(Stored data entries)

==============================

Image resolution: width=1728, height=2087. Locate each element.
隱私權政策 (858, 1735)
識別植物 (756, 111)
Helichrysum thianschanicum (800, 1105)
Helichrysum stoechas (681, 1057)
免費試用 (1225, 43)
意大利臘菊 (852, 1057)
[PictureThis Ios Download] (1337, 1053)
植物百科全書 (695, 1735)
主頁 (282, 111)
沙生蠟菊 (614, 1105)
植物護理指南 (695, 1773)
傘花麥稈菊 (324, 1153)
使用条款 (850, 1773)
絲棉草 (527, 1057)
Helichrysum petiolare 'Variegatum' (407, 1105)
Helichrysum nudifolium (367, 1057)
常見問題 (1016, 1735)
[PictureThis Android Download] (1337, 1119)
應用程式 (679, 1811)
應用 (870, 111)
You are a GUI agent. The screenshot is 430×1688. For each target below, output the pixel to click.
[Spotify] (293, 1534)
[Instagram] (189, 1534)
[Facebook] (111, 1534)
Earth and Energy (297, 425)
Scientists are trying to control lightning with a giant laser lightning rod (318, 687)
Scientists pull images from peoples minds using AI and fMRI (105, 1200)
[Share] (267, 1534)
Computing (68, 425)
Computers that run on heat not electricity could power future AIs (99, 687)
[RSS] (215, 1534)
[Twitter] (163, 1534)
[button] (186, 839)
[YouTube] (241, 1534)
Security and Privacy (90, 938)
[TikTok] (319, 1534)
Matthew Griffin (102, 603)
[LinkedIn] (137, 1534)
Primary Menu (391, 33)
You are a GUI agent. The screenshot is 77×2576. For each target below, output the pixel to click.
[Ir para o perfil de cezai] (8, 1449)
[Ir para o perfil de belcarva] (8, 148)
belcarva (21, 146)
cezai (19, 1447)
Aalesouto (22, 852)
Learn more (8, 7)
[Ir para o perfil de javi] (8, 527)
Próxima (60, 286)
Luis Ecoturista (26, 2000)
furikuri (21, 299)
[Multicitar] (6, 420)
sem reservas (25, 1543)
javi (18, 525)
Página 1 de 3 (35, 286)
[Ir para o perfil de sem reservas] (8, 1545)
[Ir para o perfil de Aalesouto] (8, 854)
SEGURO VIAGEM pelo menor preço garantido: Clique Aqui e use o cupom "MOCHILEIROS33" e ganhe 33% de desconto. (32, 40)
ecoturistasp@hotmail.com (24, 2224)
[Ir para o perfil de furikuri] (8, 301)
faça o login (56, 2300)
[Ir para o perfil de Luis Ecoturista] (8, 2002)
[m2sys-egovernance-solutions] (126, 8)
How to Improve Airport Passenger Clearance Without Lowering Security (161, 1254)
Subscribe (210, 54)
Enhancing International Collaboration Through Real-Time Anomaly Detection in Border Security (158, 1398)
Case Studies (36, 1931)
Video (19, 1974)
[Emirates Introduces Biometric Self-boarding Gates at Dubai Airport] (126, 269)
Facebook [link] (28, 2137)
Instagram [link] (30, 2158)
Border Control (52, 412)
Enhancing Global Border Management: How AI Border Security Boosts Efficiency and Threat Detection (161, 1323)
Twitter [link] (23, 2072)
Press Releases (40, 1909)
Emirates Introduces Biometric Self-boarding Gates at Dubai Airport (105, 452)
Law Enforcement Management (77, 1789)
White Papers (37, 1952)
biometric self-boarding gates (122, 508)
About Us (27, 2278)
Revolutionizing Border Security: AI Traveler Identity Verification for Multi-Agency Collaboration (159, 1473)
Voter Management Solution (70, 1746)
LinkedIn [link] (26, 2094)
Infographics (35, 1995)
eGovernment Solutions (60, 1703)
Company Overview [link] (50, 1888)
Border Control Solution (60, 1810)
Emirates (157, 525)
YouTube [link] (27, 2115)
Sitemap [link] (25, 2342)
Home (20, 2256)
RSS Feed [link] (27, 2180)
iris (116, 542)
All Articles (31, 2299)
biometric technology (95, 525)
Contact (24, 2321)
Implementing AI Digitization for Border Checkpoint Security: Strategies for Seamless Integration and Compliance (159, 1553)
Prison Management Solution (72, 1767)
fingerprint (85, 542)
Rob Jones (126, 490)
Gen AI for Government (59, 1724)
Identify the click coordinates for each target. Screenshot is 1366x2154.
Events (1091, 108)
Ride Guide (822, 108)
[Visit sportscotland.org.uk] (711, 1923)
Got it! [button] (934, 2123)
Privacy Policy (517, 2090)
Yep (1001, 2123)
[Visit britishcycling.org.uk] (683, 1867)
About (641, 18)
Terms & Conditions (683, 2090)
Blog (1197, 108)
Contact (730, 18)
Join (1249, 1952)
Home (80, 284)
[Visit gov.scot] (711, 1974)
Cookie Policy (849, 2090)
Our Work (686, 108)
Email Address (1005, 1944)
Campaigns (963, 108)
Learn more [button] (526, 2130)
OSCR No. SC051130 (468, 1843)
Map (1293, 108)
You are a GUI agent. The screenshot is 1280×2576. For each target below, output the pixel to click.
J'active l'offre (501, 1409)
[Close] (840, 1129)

==============================

- _EXERCISE PROMPT_:
In the data above, each line holding "perfil" is to be found and copied.

- _PROBLEM SOLUTION_:
[Ir para o perfil de cezai] (8, 1449)
[Ir para o perfil de belcarva] (8, 148)
[Ir para o perfil de javi] (8, 527)
[Ir para o perfil de sem reservas] (8, 1545)
[Ir para o perfil de Aalesouto] (8, 854)
[Ir para o perfil de furikuri] (8, 301)
[Ir para o perfil de Luis Ecoturista] (8, 2002)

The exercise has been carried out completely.